Now all roads lead to France and heavy is the tread
Of the living; but the dead returning lightly dance.
Edward Thomas, Roads

Tuesday, March 25, 2025

Remembering a Veteran: Pvt. John DeWitt, 168th Infantry, 42nd Rainbow Division


Pvt. John DeWitt, Rainbow Division


Background

One day in 2020 Dr. John Chase was called to Lincoln, NE,  to help sort through his  grandfather's recently discovered wartime letters. His grandfather, John Dewitt, was a World War I veteran, and John's sister Abby had discovered the 80 long-forgotten letters written from various military posts and the battlefields of France. 

Reading them, Dr. Chase came to realize he did not know much about the nature of his grandfather's service — that he had the dangerous job of battalion runner, and that he had been gassed and wounded in one of the most dramatic moments of the war in the Second Battle of the Marne. He was floored, and he resolved to learn as much as he could about John Dewitt and his comrades, what they fought for, and what they had gone through. The result of his effort had been the recent publication of the a 255-page book titled Searching for John Dewitt.  The volume combines excerpts from the letters with commentary with fresh insights and discoveries from his grandson.

 

John Dewitt, American Soldier

John Dewitt  was born in St. Paul, Minnesota, on 30 August 1896,  the first of seven children. Three of his brothers would die  in childhood. His surviving three sisters, Anne, Mary Clare, and Helen, we addressed in his letters home as “the girls.” His father, also named John, worked as a brakeman on the C.G. and W. railway. When the future Doughboy was around ten years old, he moved with the family 400 miles southwest from the Minneapolis St. Paul area to Council Bluffs, Iowa. As a young boy in Council Bluffs, John Dewitt got a job at a local firehouse caring for its horses.   

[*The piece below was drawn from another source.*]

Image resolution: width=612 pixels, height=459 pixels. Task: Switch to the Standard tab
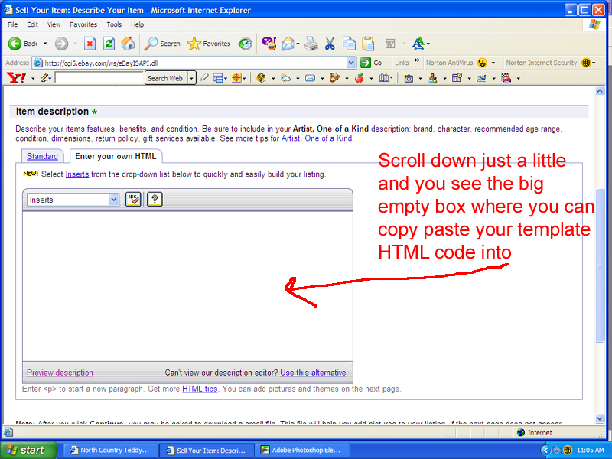(42, 156)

When America joined the World War, he entered the service and became part of the 42nd Rainbow Division's  168th Infantry—made up mainly of Iowa National Guardsmen—and was sent to France. Since his division was one of the earliest  to arrive in France, John saw a lot of action and had a very dangerous job.  He  was a runner in the front line, tasked with carrying messages from his command post, through and over the trenches.

He would be awarded a Purple Heart for getting gassed by chemical weapons and being shot in the leg in August 1918 helping to stop the last German offensive of the war. When he returned to Iowa, he helped form an American Legion post, a group in which he remained active for the rest of his life.

Back stateside, he became a traveling salesman, with a long route through Texas and Oklahoma, but his heart was not in it. He decided to take advantage of the small funds available to  returning veterans and enrolled in Creighton University Law School in Omaha. He took the Iowa State Bar Exam and passed without needing to graduate. In 1927 he would meet, court, and marry Helen Brennan, a city  girl from Omaha. John and Helen moved to Griswold, Iowa, in 1932, where he practiced law and the couple raised their children, Maribeth and Jack. Doughboy John Dewitt died on 1 December 1975.


John Dewitt Reading a Burial Tribute to a Fellow Doughboy


A Selection from Searching for John Dewitt

May 1918 was unlike anything John Dewitt and the rest of the Iowa 168th had experienced —four turbulent weeks of continuous raids into no-man’s-land bookended by two memorable events. The month began with an unrelenting American bombardment of the German lines that started in the early morning hours of 1 May 1. It ended with an ominous and lethal phosgene gas attack on the Americans that killed or maimed scores of men.

Still, despite the clamor, things were beginning to look up. The Americans were starting to make a difference in the four-year-old war, though the advances came at a great price. Patrols left the safety of the American lines to the point where they seemed nonstop. The Americans began to feel they dominated no-man’s-land. If he did not already know  by then, weeks into his job as a battalion runner, John Ryder  Dewitt had learned that war was a serious and unforgiving enterprise.

The phosgene attack at the end of the month, besides  offering a taste of the depths to which both the Germans  and Allies had sunk, prompted my grandfather to mention  the possibility of his own demise to his mother, which of course he shrugged off. In his letter home, he only hinted at the gas attack that caused his introspection— dancing, I suppose, with the censors about how much he could reveal. The attack had left him uncharacteristically pensive, when he wrote home:

May 28, 1918

At the Front

Well Mother dear, this is about all the news here I am able to tell. I think the people of Iowa will get quite a  shock between now and when you get this letter.

Don’t ever worry about me when you hear rumors, which I suppose circulate around. Wait until you get official  notification from Washington. If I am called, you may  rest assured I am not afraid to go to the Maker and that I  am better off. There is no reason to be alarmed. I just thought this was as good a time as any to write it. 

That gas is certainly awful stuff. I fear that more than anything else.

John

May was a month of heated battles, and for battalion runners, an abundance of chances to tease fate, or as my  grandfather phrased it, opportunities to meet his Maker. The momentum for the war had turned in favor of the Americans and Allies and he was swept up in the current.

In his dedication, Dr. John Chase wrote: "I hope this book will encourage families to ask their veteran relatives about their military service and not have to learn about it by reading long-lost letters 100 years later."